La adrenalina es una droga potente, pero tiene una vida media muy corta. Bajo el puente de Ottawa, la realidad comenzó a asentarse con el peso de una losa de concreto.

Kaira Thompson se incorporó lentamente del suelo sucio. Su cabeza, recién regenerada y perfecta, se sentía extraña sobre sus hombros, como si no terminara de encajar. Sus ojos violetas estaban inyectados en sangre, dos piscinas de carmesí brillante que denotaban la hemorragia interna de su cerebro al intentar procesar la red psíquica rota.

Se limpió la nariz con la manga de su chaqueta robada, dejando un rastro oscuro.

—Estoy... estoy bien —mintió, aunque su voz sonaba como cristal roto.

Bradley, quien mantenía al Primer Ministro inmovilizado con la pistola apuntando a su riñón, la miró con preocupación infinita, pero no bajó el arma. Sus propios pies, quemados y en carne viva, palpitaban con cada latido de su corazón, pero se obligó a mantenerse firme.

—Levántate —ordenó Bradley al político, tirando de él por el cuello de su costoso traje—. Vamos a caminar. Y si haces un movimiento brusco, te juro que dispararé. No tengo nada que perder.

El Primer Ministro, Arthur Sterling, se puso de pie, sacudiéndose el polvo de sus rodillas con una dignidad que parecía fuera de lugar dada su situación de rehén. Miró a Bradley, luego a Kaira, y soltó un suspiro que no era de miedo, sino de una extraña resignación cansada.

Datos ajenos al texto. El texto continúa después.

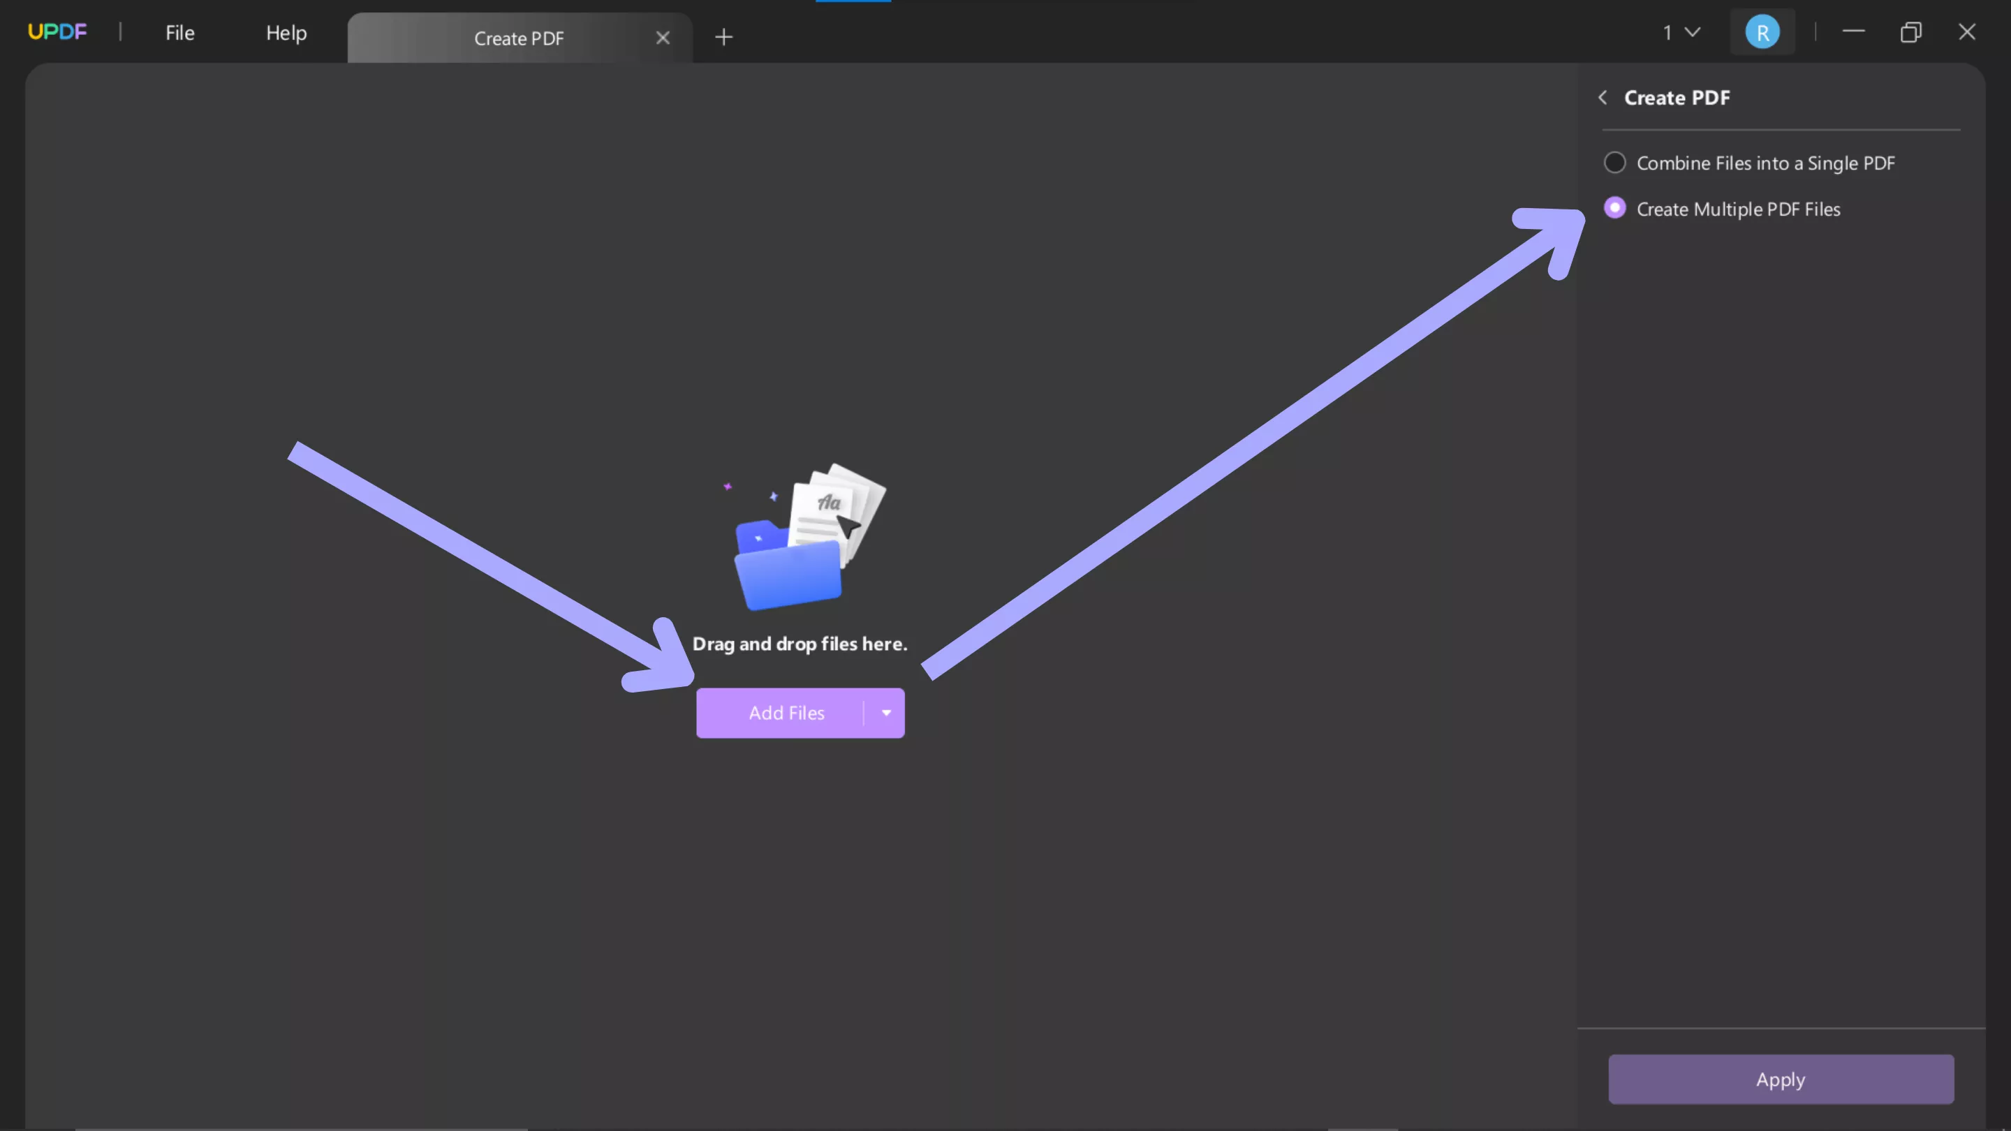Click the user avatar R icon
The height and width of the screenshot is (1131, 2011).
(x=1762, y=33)
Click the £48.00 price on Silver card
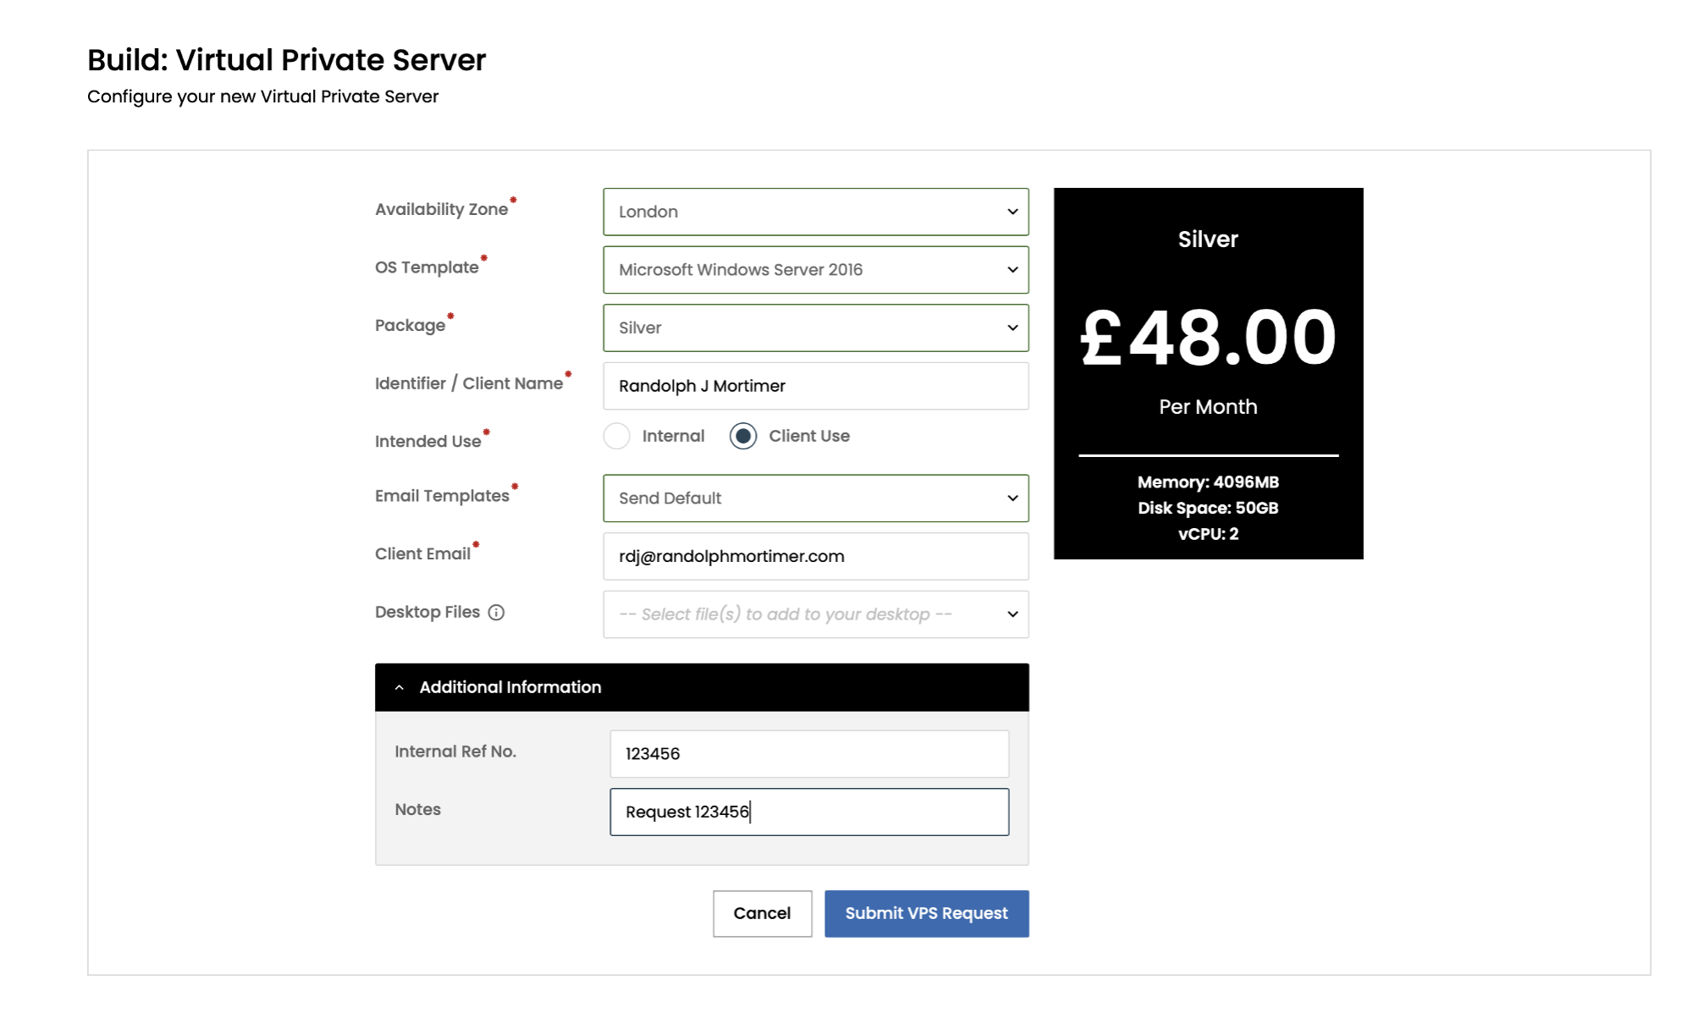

Comenzaron a caminar por las callejuelas traseras de la zona industrial, evitando las avenidas principales donde las sirenas de la policía aullaban como lobos cazadores.

Mientras caminaban, el silencio se volvió insoportable. Sterling, con las manos en alto pero la espalda recta, rompió el hielo.

—Son muy jóvenes —dijo Sterling. Su voz era tranquila, analítica—. Demasiado jóvenes para estar jugando a la geopolítica con armas y poderes que no entienden.

—Cállate —espetó Bradley, cojeando detrás de él.

—No nací con esto, ¿saben? —continuó Sterling, ignorando la orden, como si estuviera dando una conferencia en la Universidad de Toronto en lugar de ser secuestrado—. No nací con la "chispa". De niño, vivía en Vancouver. Recuerdo ver a los primeros meta-humanos en las noticias. Gente volando. Gente doblando acero. Mis compañeros de escuela los adoraban. Querían ser ellos.

Sterling hizo una pausa, mirando de reojo a Bradley.

—Yo no los adoraba. Yo sentía envidia. Una envidia negra y corrosiva. ¿Por qué ellos? ¿Por qué el destino le da el poder de un dios a un adolescente con acné y problemas de ira, y a mí me deja siendo... normal?

Kaira, que caminaba apoyada en el hombro libre de Bradley, levantó la vista, escuchando a pesar de su agotamiento.

—Mi padre era abogado —prosiguió Sterling, su tono endureciéndose—. Se especializaba en "Daños Colaterales Meta-Humanos". Me llevaba a la corte. Y allí aprendí la verdad que nadie cuenta en los cómics. Vi a héroes famosos sentados en el banquillo, demandados por destruir edificios, por incendiar coches, por arruinar vidas mientras "salvaban el día".

El Primer Ministro se detuvo un momento ante un semáforo en rojo de una calle desierta, mirando su propio reflejo en un charco de agua sucia.

—Mi padre me enseñó una lección valiosa: "Todo poder genera una deuda". Si un hombre normal rompe una ventana, paga la ventana. Si un meta-humano salva la ciudad pero destruye tres rascacielos en el proceso... la deuda es impagable. Pero alguien tiene que pagarla. Siempre.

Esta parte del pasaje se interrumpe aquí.